What you are asked to do: Beneath this sentence is a set of records; write each of them out exactly.

(Stored data)

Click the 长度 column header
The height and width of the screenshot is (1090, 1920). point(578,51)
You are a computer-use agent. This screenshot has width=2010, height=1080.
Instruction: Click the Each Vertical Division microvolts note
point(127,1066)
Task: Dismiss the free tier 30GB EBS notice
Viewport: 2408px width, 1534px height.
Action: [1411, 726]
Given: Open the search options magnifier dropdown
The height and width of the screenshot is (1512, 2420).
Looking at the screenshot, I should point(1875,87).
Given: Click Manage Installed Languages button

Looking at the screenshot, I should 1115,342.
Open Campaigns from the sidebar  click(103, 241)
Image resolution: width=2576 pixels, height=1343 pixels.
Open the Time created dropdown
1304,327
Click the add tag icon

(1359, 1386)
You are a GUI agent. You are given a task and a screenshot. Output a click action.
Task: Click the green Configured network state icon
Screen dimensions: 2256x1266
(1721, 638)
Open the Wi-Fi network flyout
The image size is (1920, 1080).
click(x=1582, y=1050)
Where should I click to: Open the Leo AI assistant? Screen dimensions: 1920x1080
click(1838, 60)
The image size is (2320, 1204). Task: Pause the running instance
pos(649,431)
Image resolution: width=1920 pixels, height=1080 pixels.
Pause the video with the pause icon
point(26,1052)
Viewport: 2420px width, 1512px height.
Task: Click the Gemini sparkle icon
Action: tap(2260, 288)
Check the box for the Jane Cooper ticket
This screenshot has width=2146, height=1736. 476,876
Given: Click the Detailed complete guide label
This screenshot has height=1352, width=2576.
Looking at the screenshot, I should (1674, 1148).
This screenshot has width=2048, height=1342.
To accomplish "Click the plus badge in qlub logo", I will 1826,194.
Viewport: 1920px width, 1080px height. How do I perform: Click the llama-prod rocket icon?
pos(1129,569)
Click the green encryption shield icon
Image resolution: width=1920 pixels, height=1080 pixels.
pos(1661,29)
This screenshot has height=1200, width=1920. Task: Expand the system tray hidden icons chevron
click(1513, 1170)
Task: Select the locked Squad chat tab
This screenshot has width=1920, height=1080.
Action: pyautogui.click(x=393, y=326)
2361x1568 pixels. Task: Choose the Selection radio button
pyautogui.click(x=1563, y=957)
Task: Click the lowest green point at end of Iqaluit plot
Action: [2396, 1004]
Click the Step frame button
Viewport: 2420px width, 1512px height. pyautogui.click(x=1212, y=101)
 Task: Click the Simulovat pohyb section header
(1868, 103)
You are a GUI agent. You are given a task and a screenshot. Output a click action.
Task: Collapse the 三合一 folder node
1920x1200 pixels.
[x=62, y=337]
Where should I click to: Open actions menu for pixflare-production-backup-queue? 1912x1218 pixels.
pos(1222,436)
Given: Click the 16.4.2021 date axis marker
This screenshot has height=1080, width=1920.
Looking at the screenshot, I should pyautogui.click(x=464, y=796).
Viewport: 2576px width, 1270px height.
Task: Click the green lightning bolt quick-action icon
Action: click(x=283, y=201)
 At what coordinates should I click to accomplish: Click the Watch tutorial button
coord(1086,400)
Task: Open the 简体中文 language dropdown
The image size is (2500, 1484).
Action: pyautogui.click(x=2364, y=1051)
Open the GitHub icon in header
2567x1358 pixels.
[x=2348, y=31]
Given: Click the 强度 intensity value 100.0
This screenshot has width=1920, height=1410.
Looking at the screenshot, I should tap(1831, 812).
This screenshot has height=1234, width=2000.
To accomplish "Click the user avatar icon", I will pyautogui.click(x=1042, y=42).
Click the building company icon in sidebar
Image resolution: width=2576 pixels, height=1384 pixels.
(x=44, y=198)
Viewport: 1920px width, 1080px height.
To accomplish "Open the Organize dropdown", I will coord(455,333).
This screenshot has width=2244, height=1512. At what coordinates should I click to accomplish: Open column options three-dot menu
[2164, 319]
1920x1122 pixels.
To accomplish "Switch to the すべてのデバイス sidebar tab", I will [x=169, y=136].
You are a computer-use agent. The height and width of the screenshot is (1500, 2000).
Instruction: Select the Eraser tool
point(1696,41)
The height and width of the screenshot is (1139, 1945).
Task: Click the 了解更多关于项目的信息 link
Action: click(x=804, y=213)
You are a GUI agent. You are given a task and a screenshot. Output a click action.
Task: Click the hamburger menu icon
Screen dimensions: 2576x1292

Solved problem:
Click the 长度 column header
The height and width of the screenshot is (1090, 1920). point(578,51)
You are a computer-use agent. This screenshot has width=2010, height=1080.
Instruction: Click the Each Vertical Division microvolts note
point(127,1066)
Task: Dismiss the free tier 30GB EBS notice
Viewport: 2408px width, 1534px height.
Action: [1411, 726]
Given: Open the search options magnifier dropdown
The height and width of the screenshot is (1512, 2420).
Looking at the screenshot, I should point(1875,87).
Given: Click Manage Installed Languages button

Looking at the screenshot, I should 1115,342.
Open Campaigns from the sidebar  click(103, 241)
Image resolution: width=2576 pixels, height=1343 pixels.
Open the Time created dropdown
1304,327
Click the add tag icon

(1359, 1386)
You are a GUI agent. You are given a task and a screenshot. Output a click action.
Task: Click the green Configured network state icon
Screen dimensions: 2256x1266
(1721, 638)
Open the Wi-Fi network flyout
The image size is (1920, 1080).
click(x=1582, y=1050)
Where should I click to: Open the Leo AI assistant? Screen dimensions: 1920x1080
click(1838, 60)
The image size is (2320, 1204). Task: Pause the running instance
pos(649,431)
Image resolution: width=1920 pixels, height=1080 pixels.
Pause the video with the pause icon
point(26,1052)
Viewport: 2420px width, 1512px height.
Task: Click the Gemini sparkle icon
Action: tap(2260, 288)
Check the box for the Jane Cooper ticket
This screenshot has width=2146, height=1736. 476,876
Given: Click the Detailed complete guide label
This screenshot has height=1352, width=2576.
Looking at the screenshot, I should (1674, 1148).
This screenshot has width=2048, height=1342.
To accomplish "Click the plus badge in qlub logo", I will 1826,194.
Viewport: 1920px width, 1080px height. How do I perform: Click the llama-prod rocket icon?
pos(1129,569)
Click the green encryption shield icon
Image resolution: width=1920 pixels, height=1080 pixels.
pos(1661,29)
This screenshot has height=1200, width=1920. Task: Expand the system tray hidden icons chevron
click(1513, 1170)
Task: Select the locked Squad chat tab
This screenshot has width=1920, height=1080.
Action: pyautogui.click(x=393, y=326)
2361x1568 pixels. Task: Choose the Selection radio button
pyautogui.click(x=1563, y=957)
Task: Click the lowest green point at end of Iqaluit plot
Action: [2396, 1004]
Click the Step frame button
Viewport: 2420px width, 1512px height. pyautogui.click(x=1212, y=101)
 Task: Click the Simulovat pohyb section header
(1868, 103)
You are a GUI agent. You are given a task and a screenshot. Output a click action.
Task: Collapse the 三合一 folder node
1920x1200 pixels.
[x=62, y=337]
Where should I click to: Open actions menu for pixflare-production-backup-queue? 1912x1218 pixels.
pos(1222,436)
Given: Click the 16.4.2021 date axis marker
This screenshot has height=1080, width=1920.
Looking at the screenshot, I should pyautogui.click(x=464, y=796).
Viewport: 2576px width, 1270px height.
Task: Click the green lightning bolt quick-action icon
Action: click(x=283, y=201)
 At what coordinates should I click to accomplish: Click the Watch tutorial button
coord(1086,400)
Task: Open the 简体中文 language dropdown
The image size is (2500, 1484).
Action: pyautogui.click(x=2364, y=1051)
Open the GitHub icon in header
2567x1358 pixels.
[x=2348, y=31]
Given: Click the 强度 intensity value 100.0
This screenshot has width=1920, height=1410.
Looking at the screenshot, I should tap(1831, 812).
This screenshot has height=1234, width=2000.
To accomplish "Click the user avatar icon", I will pyautogui.click(x=1042, y=42).
Click the building company icon in sidebar
Image resolution: width=2576 pixels, height=1384 pixels.
(x=44, y=198)
Viewport: 1920px width, 1080px height.
To accomplish "Open the Organize dropdown", I will coord(455,333).
This screenshot has width=2244, height=1512. At what coordinates should I click to accomplish: Open column options three-dot menu
[2164, 319]
1920x1122 pixels.
To accomplish "Switch to the すべてのデバイス sidebar tab", I will [x=169, y=136].
You are a computer-use agent. The height and width of the screenshot is (1500, 2000).
Instruction: Select the Eraser tool
point(1696,41)
The height and width of the screenshot is (1139, 1945).
Task: Click the 了解更多关于项目的信息 link
Action: click(x=804, y=213)
You are a GUI agent. You are given a task and a screenshot. Output a click action.
Task: Click the hamburger menu icon
Screen dimensions: 2576x1292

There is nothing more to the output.